As a child, Irina resembled her father, being thin, pensive and impressionable. Her childhood was described by her older half-sister in her memoirs:"The girls revered their brother and greatly admired him. Volodia took advantage of this to make them carry out all his desires. In rehearsing them in the plays he wrote he worked them mercilessly for hours on end. Highly flattered by his attention his sisters endured patiently all his rudeness, his scoldings, even his slaps. He often made them cry, yet they always took up a new play with the same enthusiasm and did not in the least appreciate it when I or some other grown-up tried to protect them from Volodia's arbitrary tyranny."Following the Russian Revolution of 1917, Grand Duke Paul, who was too ill to register with the rest of the Romanov family, was under close observation by the new government. Irina later recalled how her father walked with her and her younger sister in the garden and talked about what his marriage had meant to him:

"He spoke to us at length about all that he owed to our mother, all that she had brought to him which he had never known in his life before, and about all that she had been to him. He spoke while he walked, and this allowed him to overcome his reserve and his intense shyness. Did he sense then that he had not long to live? I am tempted to believe it and to think that he was asking us to take care of our mother when he could no longer be with her."

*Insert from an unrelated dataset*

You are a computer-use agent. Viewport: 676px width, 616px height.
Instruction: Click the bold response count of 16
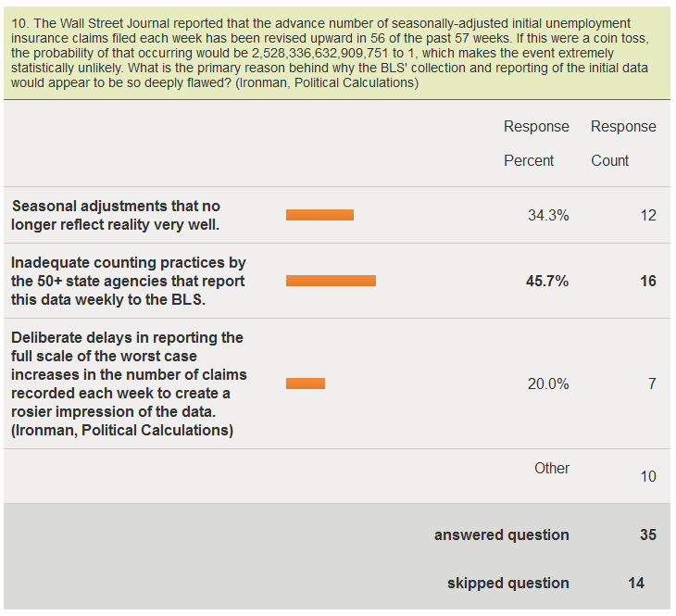tap(648, 282)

Both Irina's father and her brother, Vladimir Pavlovich Paley, were killed by the Bolsheviks. Irina, her mother, and her sister Natalia later escaped to France in 1920.

==Marriages==
Irina married her first cousin once removed, Prince Feodor Alexandrovich of Russia (1898–1968), son of Grand Duke Alexander Mikhailovich and Grand Duchess Xenia Alexandrovna (sister of Nicholas II), on 21 May 1923 in Paris. They later had a son, Prince Michael Feodorovich of Russia, on 4 May 1924.

She began an affair with Count Hubert de Monbrison (15 August 1892 – 14 April 1981) during her marriage to Feodor and bore Hubert a daughter, Irene Romanov, on 7 May 1934, while still married to Feodor. She and Feodor were divorced on 22 July 1936. Irina married Hubert on 11 April 1950 in Paris.

Irina died in Paris on 15 November 1990. She was the last surviving grandchild of Alexander II of Russia. Her son and daughter both have descendants.